Louis Malle

Cambiare con stile

Il cinema multiforme di

LOUIS MALLE

a cura di Jaurès Baldeschi, interventi di Riccardo Bernini, Luisa Ceretto,

Roberto Chiesi, Gualtiero De Santi, Tullio Masoni, Adriano Piccardi

Quaderni del Circolo del Cinema “Angelo Azzurro”

Formato 14 x 20, illustrato, p.128, 12,00 euro

Inizia con questo libro la collaborazione della casa editrice La conchiglia di Santiago e il Circolo del Cinema “Angelo Azzurro”, aderente all’UICC nazionale, la gloriosa unione italiana dei Circoli del Cinema, fondata nel 1951, tra gli altri da Roberto Rossellini. L’Angelo Azzurro ha in questi anni organizzato importanti cicli di film su una serie di grandi registi italiani e internazionali, costruendo ogni volta una programmazione pressoché completa su questi uomini di cinema e portandoli quasi sempre a confrontarsi con il loro pubblico di appassionati frequentatori, ma anche di semplici curiosi. Il primo libro che presentiamo è quello dedicato a Louis Malle (ma nei prossimi mesi metteremo in distribuzione anche i precedenti, dedicati a Monicelli, Bresson, Gillo Pontecorvo, Dreyer, Giuseppe Ferrara, Bunuel, Amelio, Tarkovskij, Lizzani, Resnais, Paolini, Bellocchio, Welles, Fassbinder). Malle è, come scrive Jaurès Baldeschi nella sua prefazione, “un autore prolifico e multiforme, inclassificabile e fondamentale per la storia del cinema”.

Malle, scomparso ormai da quasi vent’anni, nacque nel 1932 da una ricca famiglia industriale nel nord della Francia e inizio giovanissimo a fare cinema, collaborando con Robert Bresson e realizzando due capolavori con una splendida Jeanne Moreau, prima dell’esplosione delle Nouvelle Vague e dei film di Truffaut e di Godard.

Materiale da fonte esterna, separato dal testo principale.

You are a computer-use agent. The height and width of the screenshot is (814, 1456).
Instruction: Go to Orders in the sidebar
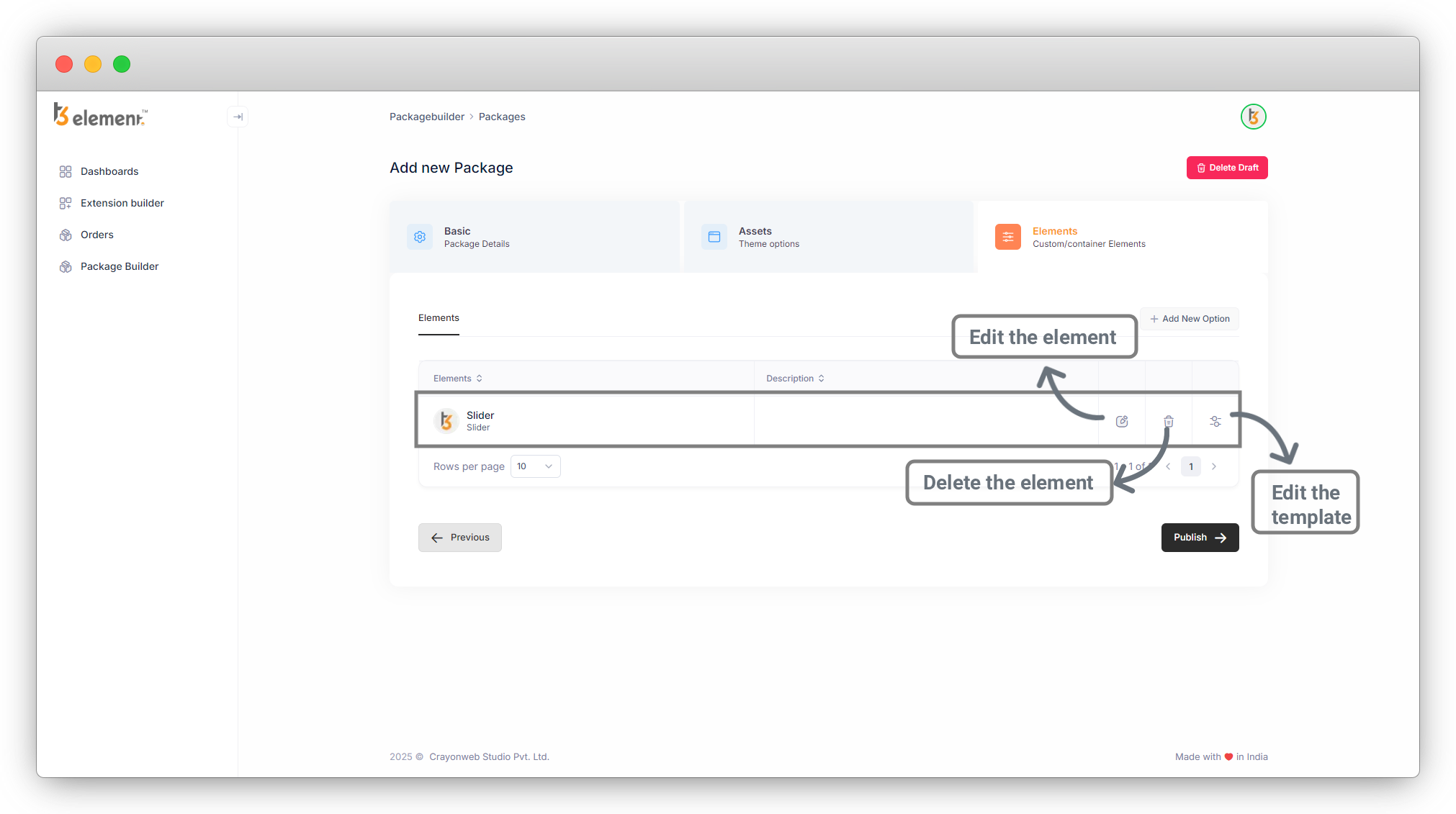click(x=97, y=235)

Il libro, grazie ai molti saggi presenti, presenta la vasta cinematografia del regista francese che, a un certo punto della sua carriera, decise di trasferirsi in America, dove realizzò una serie di film importanti, come Atlantic City, con Burt Lancaster. Sebbene gran parte della critica preferisca i suoi film francesi, tra i quali Cognome e nome: Lacombe Lucien, con la sceneggiatura di Patrick Modiano, Premio Nobel per la letteratura nel 2014.

JAURES BALDESCHI (curatore) allievo di Filippo Maria De Santis, prima insegnante e poi bibliotecario, fin da giovanissimo impegnato nella diffusione della cultura con particolare interesse per il cinema e il teatro, Assessore alla Cultura del Comune di Castelfiorentino dal 1985 al 1995 ha contribuito all’acquisizione pubblica del Teatro del Popolo e al suo restauro. E’ stato direttore artistico del Ridotto del Teatro del Popolo dal 1995 al 2007, è il curatore delle varie monografie del Circolo del Cinema Angelo Azzurro.

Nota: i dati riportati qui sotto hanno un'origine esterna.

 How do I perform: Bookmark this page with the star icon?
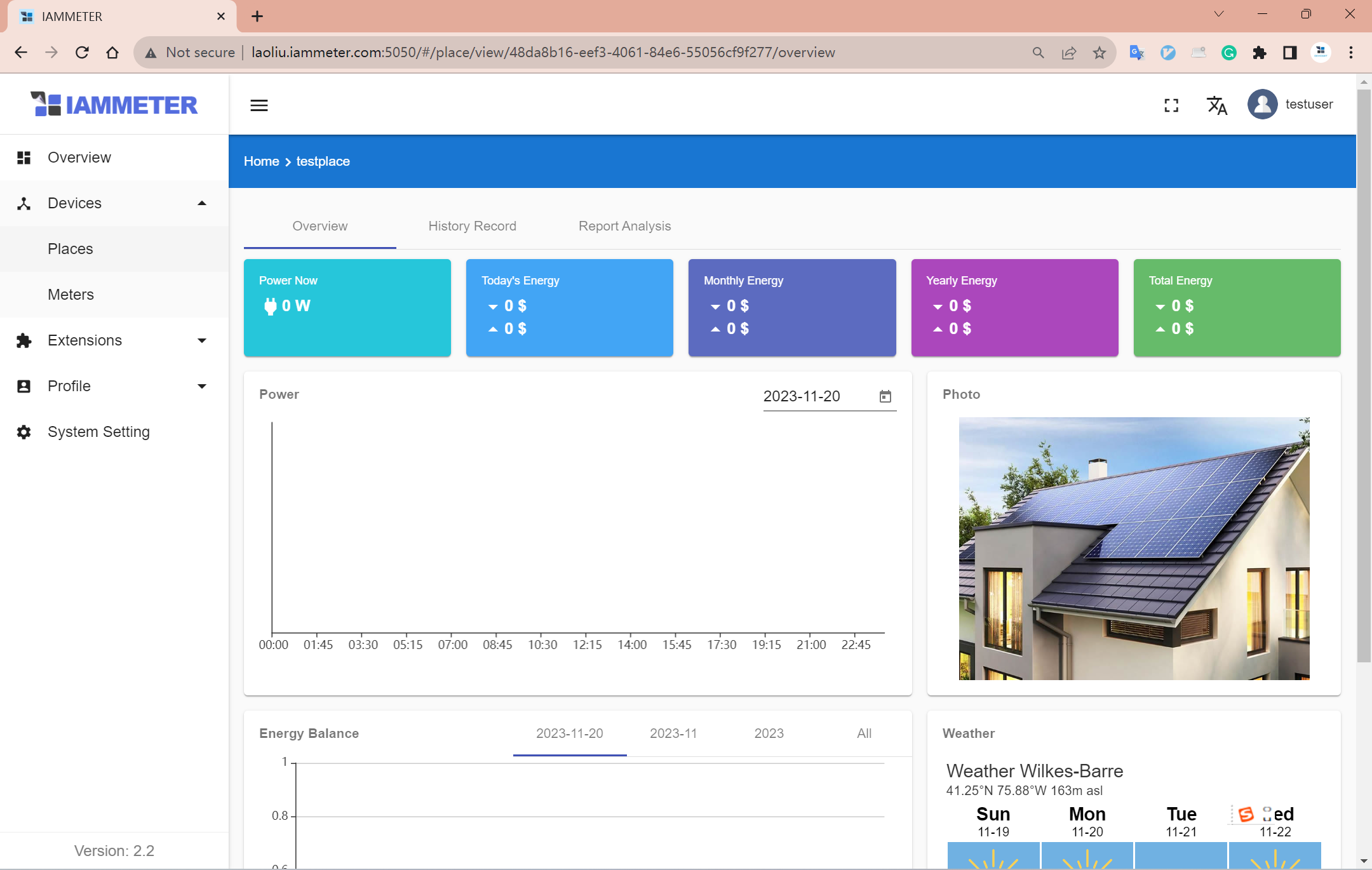click(1100, 53)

GUALTIERO DE SANTI, professore di Letterature Comparate presso l’Università degli Studi di Urbino. Ha insegnato anche Storia del cinema all’Università di Udine. Nell’ateneo urbinate ha avuto anche la cattedra di Letteratura Moderna e Contemporanea e di Metodologia e analisi dello spettacolo.  I suoi interessi di saggista spaziano dal teatro alla storia del film, dalle arti figurative alla critica letteraria alla filosofia, privilegiando in modo più peculiare sia il cinema sia soprattutto l’ambito della poesia e in genere della letteratura, tanto italiana che straniera; TULLIO MASONI è critico cinematografico collaboratore di Cineforum e varie riviste di cinema; ROBERTO CHIESI – Responsabile Centro Studi Pier Paolo Pasolini della Cineteca di Bologna e collaboratore divarie riviste di cinema;LUISA CERRETTO responsabile Ente Mostra Cinema Libero della Cineteca di Bologna e collaboratrice della rivista ragazzo selvaggio del CSC.